His production costs however have continued to be high, affected by the occasional rise in price of raw materials. Besides the annual 1,00,000 Pal pays as rent for the small ground which houses his studio and storage sheds, and in addition to the wages of the artisans who reside with, work with him and eat with him. Each year Pal incurs considerable costs in transportation for the love he reserves for the soil of West Bengal, which he considers to be the best for making idols.
A deep connection with ancestral tradition that each year witnesses him import massive quantities of a special type of soil, which is more commonly known as Aetel Mati and excavated at Kadam, a district in West Bengal India before being ferried down to the city of Calcutta by boats (one as a sculptor he refers to as Duthi mati).
Along with copious amounts of earth found on the alluvial banks of the Ganges such as Poli and Balu mati. Base materials he considered essential for creating idols – although as an artist he also makes use of a wide variety of materials and soils for making clay including fibers, liquid chemicals, and a powder like substance made out of finely grinded glass particles, once available only in Australia.
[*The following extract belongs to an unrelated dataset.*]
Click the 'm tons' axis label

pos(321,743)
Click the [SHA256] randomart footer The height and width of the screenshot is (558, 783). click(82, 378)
The hired hands who work with Pal mostly hail from his own village of Patuligram or nearabouts in West Bengal, India. Brought in to triple production and ease the work pressure that increases more in the months that precede the beginning of the festivities. Nearly all of them dress much like Pal. Sporting singlets and the traditional Lungi folded up to their knees when working.
Bathe out in the storage yard at the back. Sleep under the awning stretched over the courtyard during the night. And engage in all kinds of chores from mixing the different types of earth for creating the sculptures, putting in place Bamboo fixtures, making much needed repairs to the storage sheds that houses their bread winners, and ultimately using their bare hands and Bamboo chisels (known as the Cherai in their native language of Bengali) to sculpt out fine details of the human anatomy for their sculptures.
Returning back home to their villages once a year along with Pal to bring in supplies and raw materials for future projects – a once seasonal work, Pal says, now continues practically through out the year as clients regularly approach him to either buy or commission sculptures of different kinds to grace their homes, institutions or local celebrations.
Touching 50 in 2016, Pal has a wife and a son – who he does not goad to pick up the chisel as he himself had to as a kid. Stating frankly, “What I want does not count, the decision is ultimately his.”